Task brief: What you return must be exactly the lines from the beginning of the material through the line containing "Given: Open the article gear options dropdown", both included, and no pictures.
((
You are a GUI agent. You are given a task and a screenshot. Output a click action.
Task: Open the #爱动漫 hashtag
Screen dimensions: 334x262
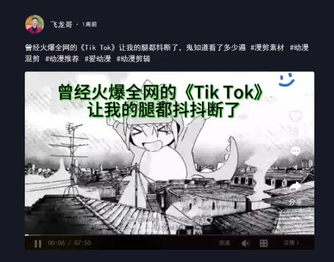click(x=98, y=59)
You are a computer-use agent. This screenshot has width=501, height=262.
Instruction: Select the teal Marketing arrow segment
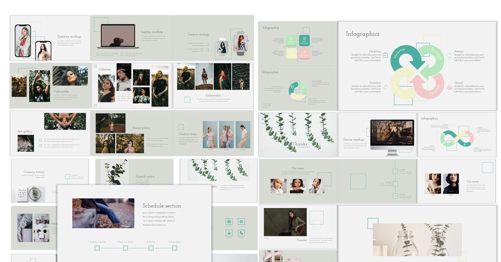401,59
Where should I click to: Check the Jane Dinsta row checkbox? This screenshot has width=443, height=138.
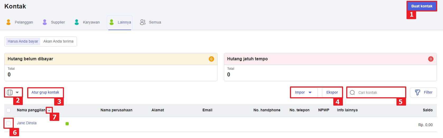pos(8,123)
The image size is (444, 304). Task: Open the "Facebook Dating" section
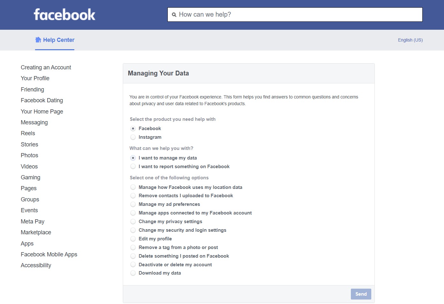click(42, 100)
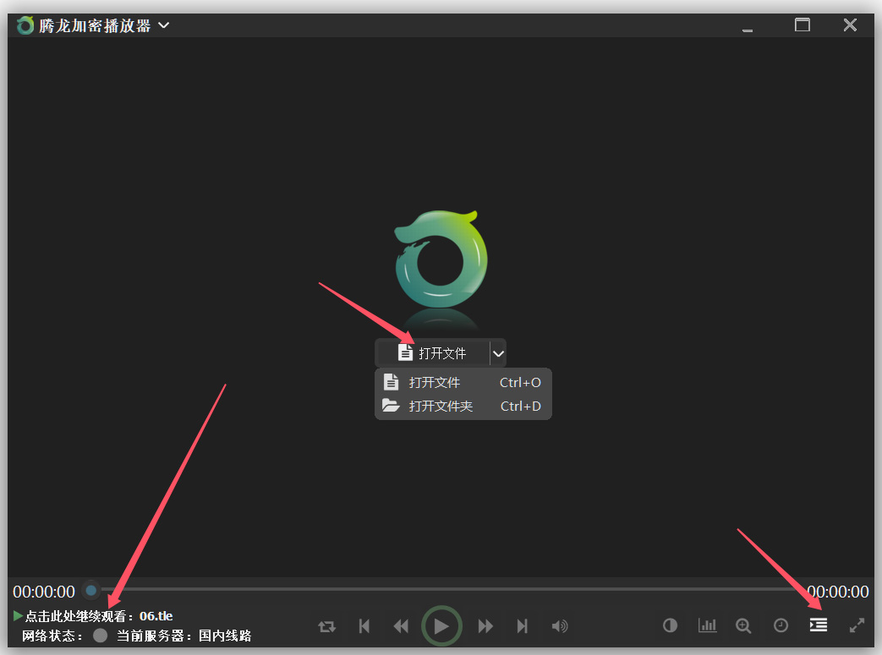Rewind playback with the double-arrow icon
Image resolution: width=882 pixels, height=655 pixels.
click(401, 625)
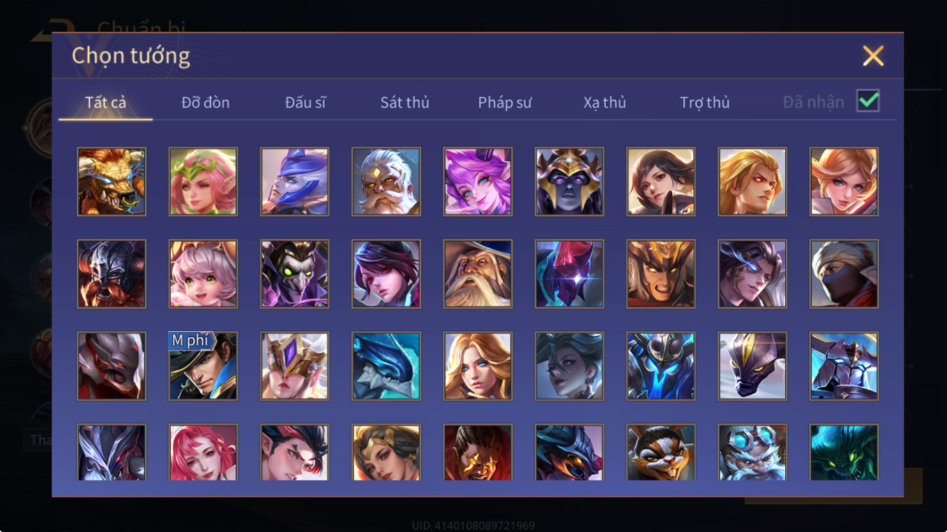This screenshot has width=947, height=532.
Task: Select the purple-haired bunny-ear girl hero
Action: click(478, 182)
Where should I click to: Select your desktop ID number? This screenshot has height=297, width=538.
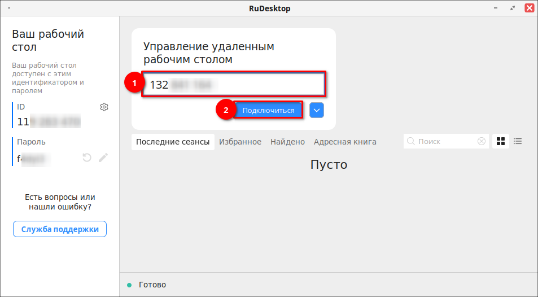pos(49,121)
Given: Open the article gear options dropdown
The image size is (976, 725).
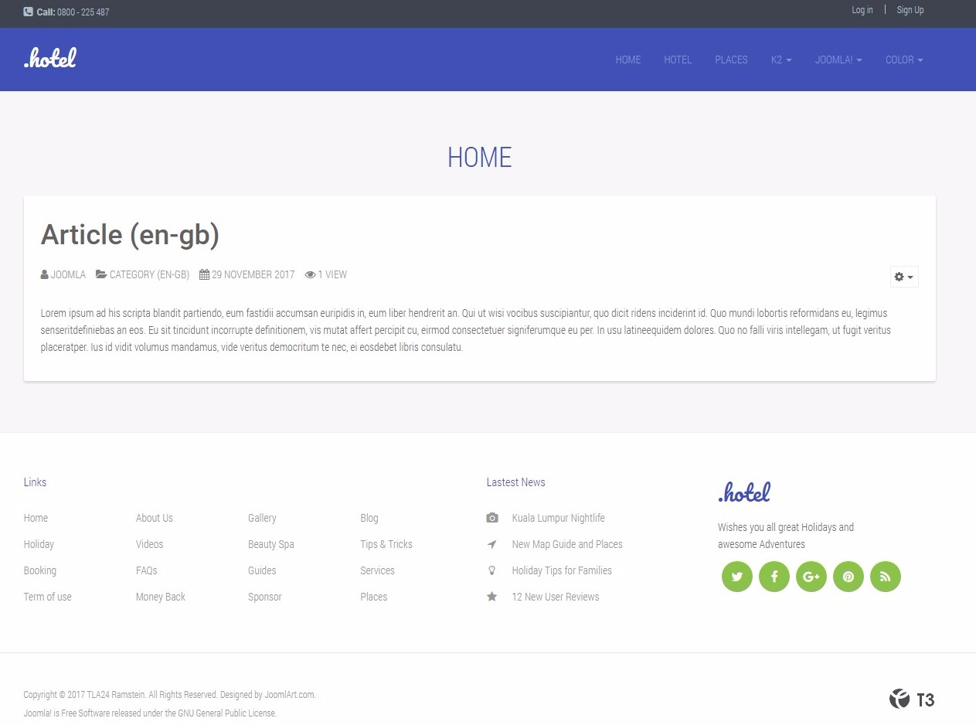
))
Exercise response:
You are a GUI agent. You are given a task and a screenshot. Output a click action.
Task: Open the #爱动漫 hashtag
Screen dimensions: 334x262
click(x=98, y=59)
You are a computer-use agent. This screenshot has width=501, height=262.
Instruction: Select the teal Marketing arrow segment
401,59
Where should I click to: Check the Jane Dinsta row checkbox? This screenshot has width=443, height=138.
pos(8,123)
The image size is (444, 304). Task: Open the "Facebook Dating" section
click(42, 100)
Rewind playback with the double-arrow icon
Image resolution: width=882 pixels, height=655 pixels.
click(401, 625)
This screenshot has width=947, height=532.
Task: Select the purple-haired bunny-ear girl hero
Action: click(478, 182)
Where should I click to: Select your desktop ID number? This screenshot has height=297, width=538.
pos(49,121)
Given: Open the article gear options dropdown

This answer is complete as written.